# Data Crawling

In [4]:
import pandas as pd
import numpy as np
import matplotlib.pyplot as plt
import seaborn as sns
import pyautogui as p
from openpyxl import Workbook

In [7]:
from selenium import webdriver
from selenium.webdriver import ChromeOptions
from selenium.webdriver.chrome.service import Service
from webdriver_manager.chrome import ChromeDriverManager
from selenium.webdriver.common.keys import Keys
from selenium.webdriver.common.by import By
from selenium.webdriver.common.action_chains import ActionChains
from selenium.webdriver.support.ui import WebDriverWait
from selenium.webdriver.support import expected_conditions as EC
from selenium.common.exceptions import TimeoutException
from openpyxl import Workbook
from openpyxl import load_workbook

from bs4 import BeautifulSoup
import time

In [3]:
def set_chrome_driver():
    options = ChromeOptions()
    options.add_argument("--start-maximized")
    driver = webdriver.Chrome(service=Service(ChromeDriverManager().install()), options=options)
    return driver

## 솔드아웃 상품 목록, 상세 정보 Crawling

In [38]:
# 솔드아웃 상품 목록, 상세 정보 crawling
# 상위 몇개까지만 할지는 미정
# browser.back() 적용 아직 안함
browser = set_chrome_driver()
result = []

base_url = "https://www.soldout.co.kr"
url_soldout = base_url + "/search/product/list"
browser.get(url=url_soldout)

# 스크롤 내리기
interval = 3

prev_height = browser.execute_script("return document.body.scrollHeight")

while True:
    browser.execute_script("window.scrollTo(0,document.body.scrollHeight)")
    time.sleep(interval)
    cur_height = browser.execute_script("return document.body.scrollHeight")

    if cur_height == prev_height:
        break

    prev_height = cur_height
  

time.sleep(3)

soup = BeautifulSoup(browser.page_source, "lxml")

products = soup.find_all("div", class_="product-item")

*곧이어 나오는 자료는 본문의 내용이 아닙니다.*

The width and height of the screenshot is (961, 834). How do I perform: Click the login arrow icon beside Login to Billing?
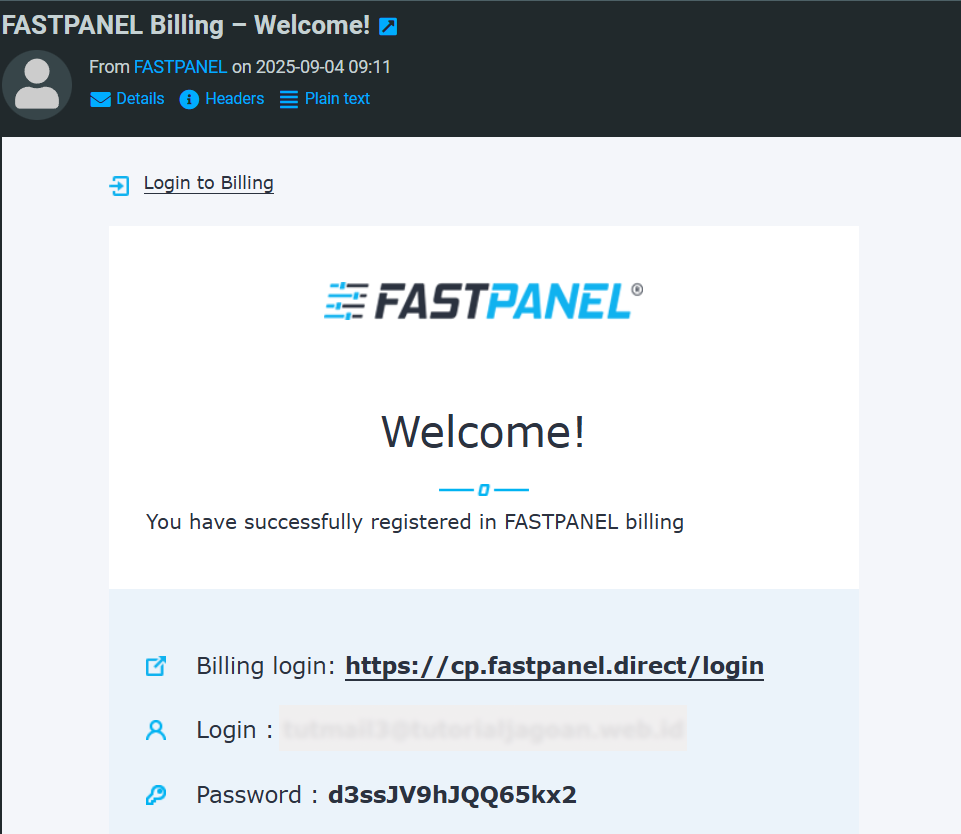click(x=120, y=185)
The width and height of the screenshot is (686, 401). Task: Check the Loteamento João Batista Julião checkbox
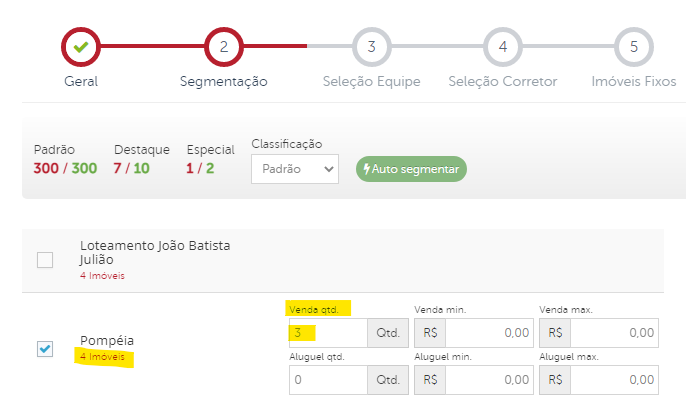[x=45, y=260]
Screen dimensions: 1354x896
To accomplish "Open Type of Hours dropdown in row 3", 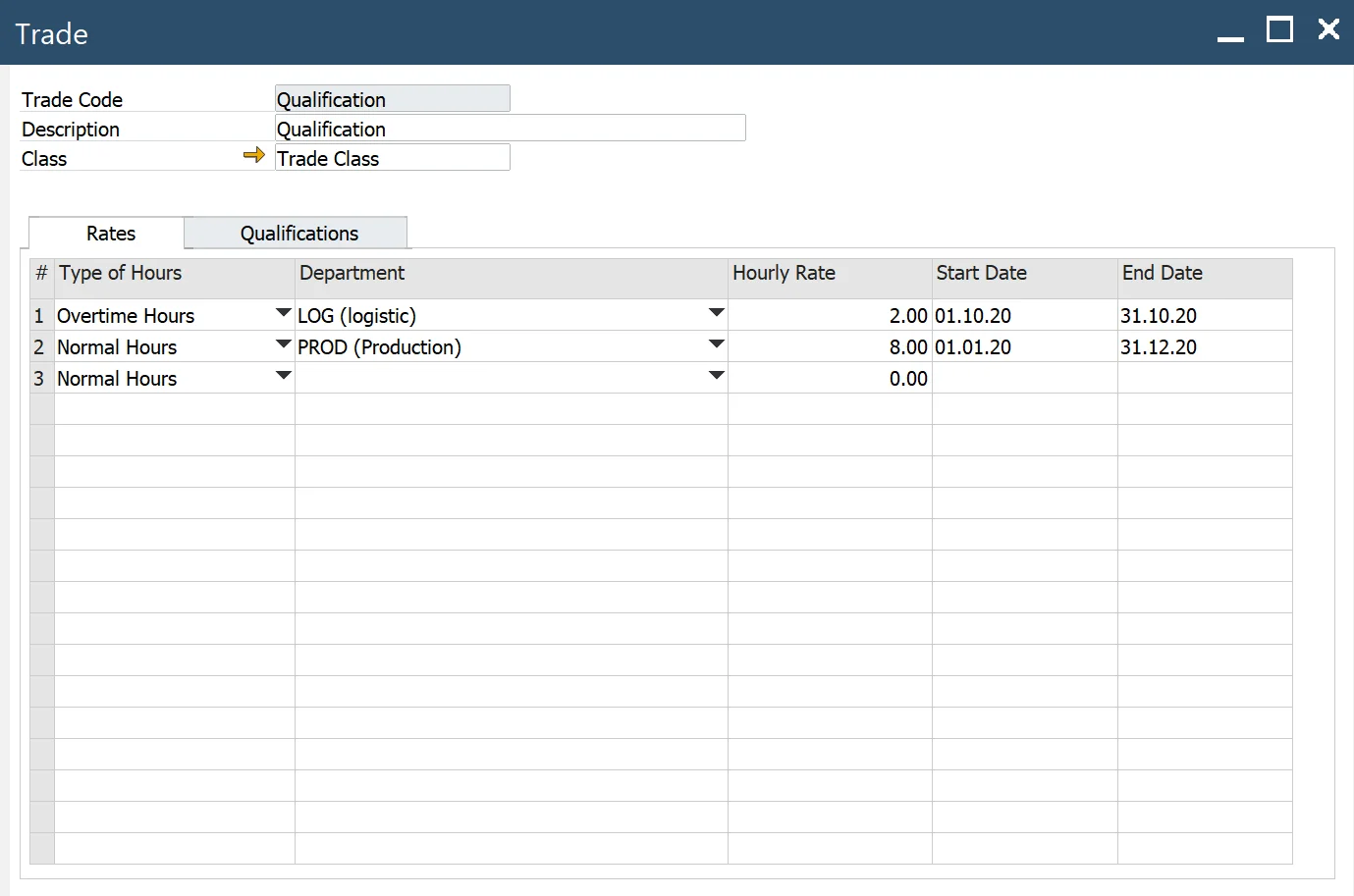I will (x=283, y=377).
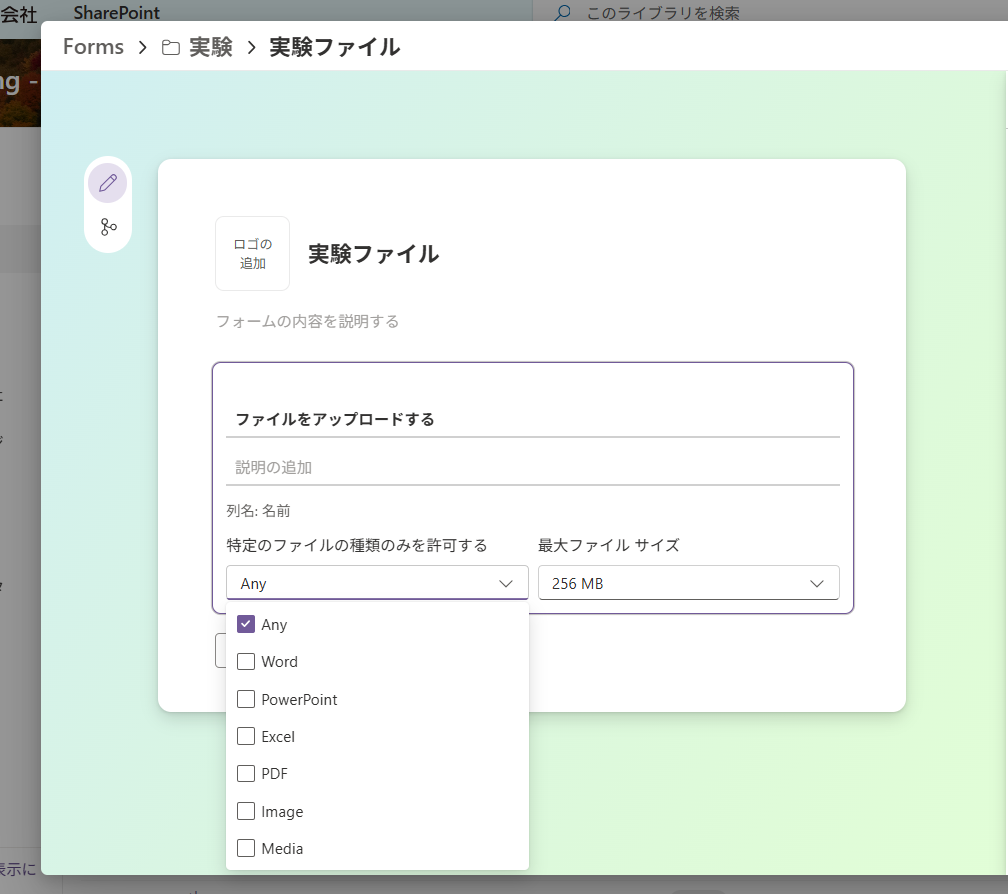
Task: Tick the PowerPoint checkbox
Action: point(246,699)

products = products[:1000]
# 상품 목록 페이지에서 데이터 crawling
for info in products:
    # 상품 한글명
    name_kor = info.find("p", class_="product-name").text
    # 브랜드명
    brand = info.find("span", class_="brand-logo__text").text
    # 이미지 주소
    img_tag = info.find("img")
    img_url = img_tag["src"]
    # 상세페이지 주소
    product_detail_tag = info.find("a",class_="link-for-seo")
    # https://www.soldout.co.kr/trade/detail/5534466
    product_detail_url = base_url + product_detail_tag["href"]

    # 상품 상세 페이지에서 데이터 crawling
    product_detail_url_list = []
    product_detail_url_list.append(product_detail_url)

    for url in product_detail_url_list:
        browser.get(url=url)

        # 스크롤 내리기
        interval = 3
        prev_height = browser.execute_script("return document.body.scrollHeight")

        while True:
            browser.execute_script("window.scrollTo(0,document.body.scrollHeight)")
            time.sleep(interval)
            cur_height = browser.execute_script("return document.body.scrollHeight")

            if cur_height == prev_height:
                break

            prev_height = cur_height

        time.sleep(2)

        soup = BeautifulSoup(browser.page_source, "lxml")
       
        # 상품 영어명
        name_eng = soup.select_one("#__layout > div > div.layout-container > div > div.item-container__in > div.container-right > div.item_info__wrap > p")
        # 모델번호
        model_no = soup.select_one("#__layout > div > div.layout-container > div > div.item-container__in > div.container-right > div:nth-child(8) > dl:nth-child(3) > dd")
        # 출시일(DataFrame에서 날짜형태로 바꾸기)
        release_date = soup.select_one("#__layout > div > div.layout-container > div > div.item-container__in > div.container-right > div:nth-child(8) > dl:nth-child(4) > dd")
        # 색상
        color = soup.select_one("#__layout > div > div.layout-container > div > div.item-container__in > div.container-right > div:nth-child(8) > dl.product-info__dl.color > dd")
        # 원래 가격("원" 제거 후 DataFrame에서 int형으로 바꾸기)
        original_price = soup.select_one("#__layout > div > div.layout-container > div > div.item-container__in > div.container-right > div:nth-child(8) > dl:nth-child(6) > dd")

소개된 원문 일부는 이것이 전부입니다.